In 1993, the Associated Press released results of a national sports study showing that Hamill was statistically tied for first place with fellow Olympian Mary Lou Retton as the most popular athlete in America, ranking far ahead of other major sports stars such as Michael Jordan, Magic Johnson, Troy Aikman, Dan Marino, Wayne Gretzky, Joe Montana, Nolan Ryan, and 800 other athletes.

At 40, Hamill experienced debilitating chronic pain and was later diagnosed with osteoarthritis. Her condition responded well to medication and she was able to return to skating professionally.

Hamill has continued to skate in shows, including a regular principal role with Broadway on Ice. She was a special guest in the Brian Boitano–Barry Manilow skating extravaganza at AT&T Park in San Francisco in 2007.

In February 2013, it was revealed that Hamill would take part in the sixteenth season of Dancing with the Stars, partnering with Tristan MacManus. After only two dances, on March 26, 2013, she was forced to withdraw from the competition upon advice from her spine surgeon due to a severe strain on her lower back sustained during practice.

On March 3, 2017, Hamill was announced as one of 16 celebrities taking part in a cooking competition on the Food Network TV series Chopped. She was featured in the "Star Power: Culinary Muscle" episode, alongside former NFL player LaMarr Woodley, Olympic medalist fencer Mariel Zagunis, and UFC fighter Paige VanZant. Hamill was the third and last contestant to be eliminated, narrowly missing out on advancing to the final heat, losing to Paige VanZant in the final round.

==Personal life==
Hamill wrote an autobiography titled On and Off the Ice. She was married and divorced twice: to Dean Paul Martin (1982–1984), and then to Kenneth Forsythe (1987–1995), with whom she had a daughter named Alexandra (1988-2025). Hamill married her third husband, John MacColl, in 2009. Her second autobiography A Skating Life: My Story, was published in 2007.

For much of her adult life, Hamill has experienced chronic depression, which is controlled through medication and therapy. Her daughter also suffered from the condition. In her autobiography she describes her condition as atypical seasonal affective disorder, which, unlike most such cases, tends to flare up for her in the summer rather than the winter. In 2008, Hamill announced that she was being treated for breast cancer.

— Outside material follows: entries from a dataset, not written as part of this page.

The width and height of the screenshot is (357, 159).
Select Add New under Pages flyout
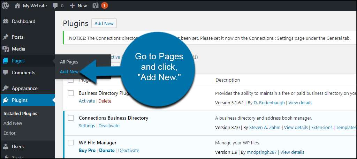click(x=69, y=72)
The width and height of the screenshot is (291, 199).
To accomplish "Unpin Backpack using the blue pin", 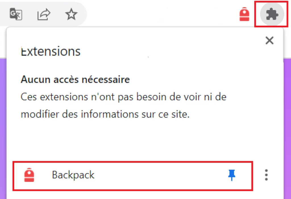I will pyautogui.click(x=232, y=175).
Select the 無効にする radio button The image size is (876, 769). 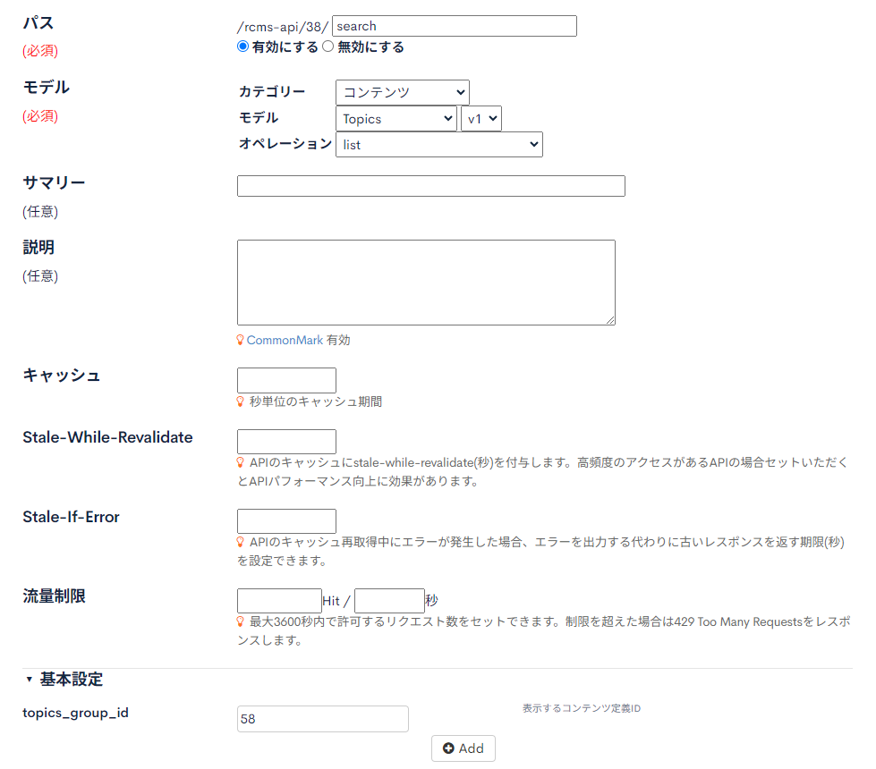coord(328,47)
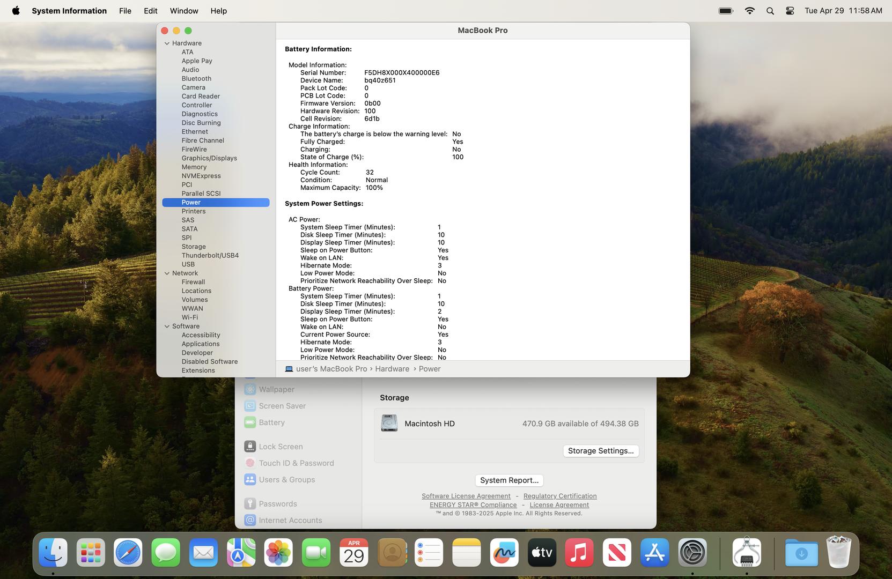
Task: Open the Window menu
Action: 184,11
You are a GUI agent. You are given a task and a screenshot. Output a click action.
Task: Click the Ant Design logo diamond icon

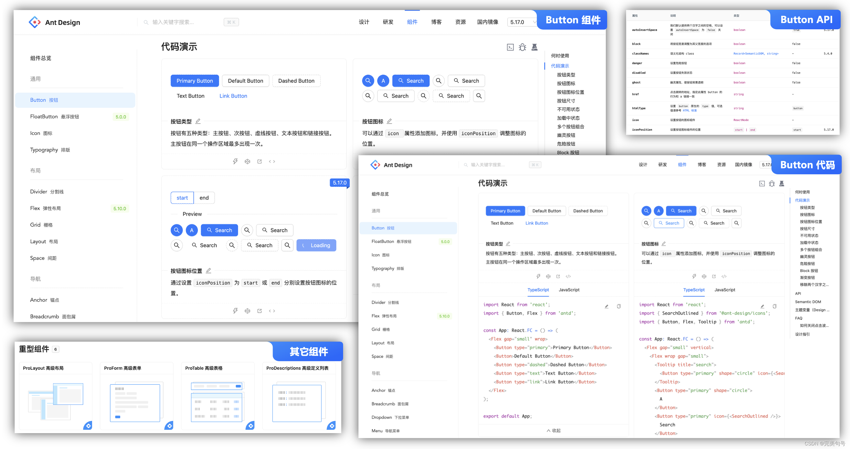pyautogui.click(x=31, y=22)
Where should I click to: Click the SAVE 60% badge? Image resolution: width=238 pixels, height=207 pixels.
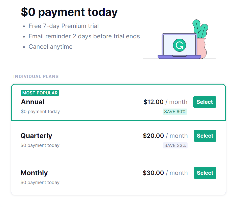(175, 112)
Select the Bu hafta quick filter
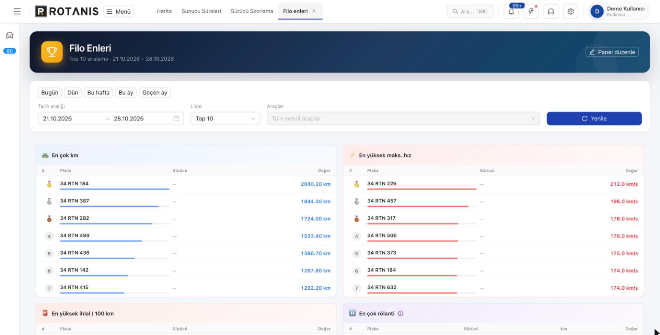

Hamill was a mentor to 2010 U.S. national champion Rachael Flatt. Flatt, like Hamill, trained in Colorado Springs, Colorado.

==Results==

International
| Event | 68–69 | 69–70 | 70–71 | 71–72 | 72–73 | 73–74 | 74–75 | 75–76 |
| Winter Olympics |  |  |  |  |  |  |  | 1st |
| World Champ. |  |  |  | 7th | 4th | 2nd | 2nd | 1st |
| Nebelhorn Trophy |  |  |  | 1st |  |  |  |  |
| Prague Skate |  |  |  |  | 1st |  |  |  |
| Richmond Trophy |  |  |  |  | 1st |  |  |  |
| St. Gervais |  |  |  | 1st |  |  |  |  |
National
| U.S. Champ. | 1st N | 2nd J | 5th | 4th | 2nd | 1st | 1st | 1st |
Levels: N = Novice; J = Junior

==Records and achievements==

===Amateur===
- Olympic Champion (1976)
- World Champion (1976)
- Three-time United States National Champion (1974–1976)
- Invented the Hamill camel, a camel spin followed by a sit spin

===Professional===
- World Professional Champion (1983–1987)

===Awards===
- Awarded the National Young American Award by the Boy Scouts of America
- Won Daytime Emmy Award – Outstanding Individual Achievement in the Performing Arts – Host/Hostess for Romeo and Juliet on Ice (1983)
- Inducted into the United States Figure Skating Hall of Fame (1991)
- Golden Plate Award of the American Academy of Achievement (1996)
- Inducted into the World Figure Skating Hall of Fame (2000)
- The "Dorothy Hamill Skating Rink" in her hometown of Greenwich, Connecticut, is named after her.